Further testing yields that the issue is with drvfs. Moved my archive over to the native filesystem in wsl and everything runs as expected.

@trashg0blin I have a hard time following your write up if I'm not able to reproduce the issue I cannot address it. Can you please provide an easy to follow description of the issue.

Apologies for the scattered thoughts.

Within WSL, invoke log2timeline via the docker container where the source target is any folder or file from a drvfs mounted folder/drive.

Expected result:
Data is parsed

Actual Result:
Consistent path_spec resolution errors at storage file merge time.

That high level description I get, but what is this zip file? The plaso issue tracker has a template, could you please use that. The reason for having this template is to make sure we have the necessary information to assess the issue to begin with.

**Describe the problem:**

Please provide a clear and detailed description of what the problem is.

**To Reproduce:**

The version of Plaso you used:

For example: 20171231

The operating system you are running Plaso on (Not the operating system of the image/files you're trying to analyze):

For example: Ubuntu 22.04

Steps to reproduce the behavior including command line and arguments and output:

First I ran `log2timeline.py --help` that provided me the following output `...`

Please provide the source data you used when you experienced the problem. For publicly available data please provide a URL or path of the source data.

For example: individual ChromeOS syslog file

The method you used to install Plaso:

For example:
* installed from [GiFT PPA][https://launchpad.net/~gift] stable track
* installed from [GiFT COPR][https://copr.fedorainfracloud.org/coprs/g/gift/] stable track
* installed from [l2tbinaries][https://github.com/log2timeline/l2tbinaries] main branch
* built using [l2devtools][https://github.com/log2timeline/l2tdevtools]
* other, namely ...

If multiple installation methods were used please indicate.

**Expected behavior:**

A clear and concise description of what you expected to happen.

**Debug output/tracebacks:**

You can run log2timeline tools with "-d" to generate debug output, and include anything relevant.
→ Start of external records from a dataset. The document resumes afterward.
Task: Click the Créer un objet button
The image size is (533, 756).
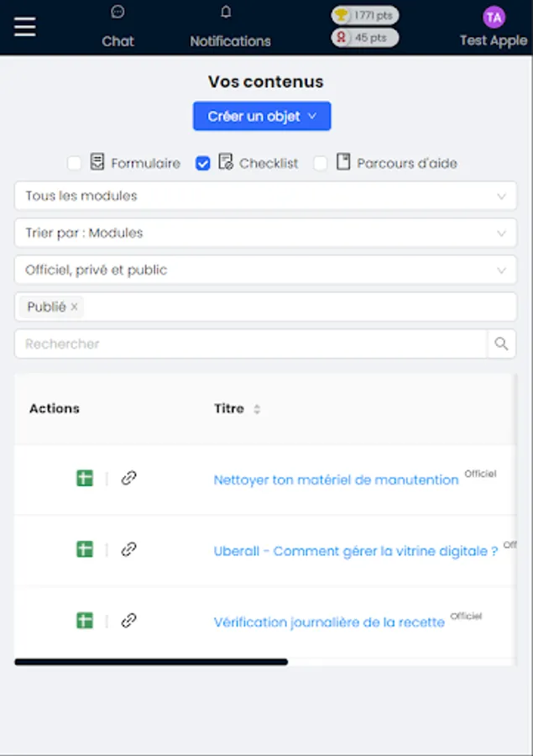Action: (262, 116)
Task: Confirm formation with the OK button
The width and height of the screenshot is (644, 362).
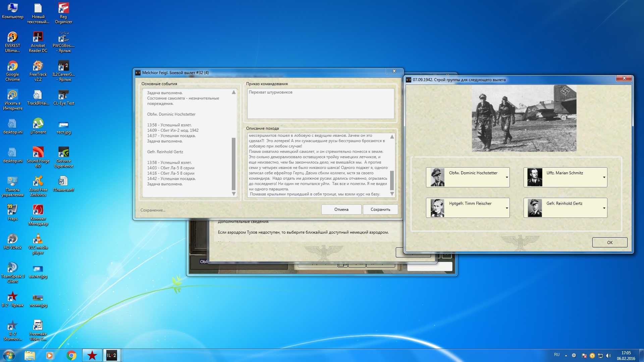Action: pyautogui.click(x=609, y=242)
Also see: [Producing debug logs][https://plaso.readthedocs.io/en/latest/sources/Troubleshooting.html#producing-debug-logs]

Please DO NOT provide screenshots, they can be hard to read.

For more information see the [troubleshooting guide][https://plaso.readthedocs.io/en/latest/sources/Troubleshooting.html]

**Additional context**

Any other context about the problem here.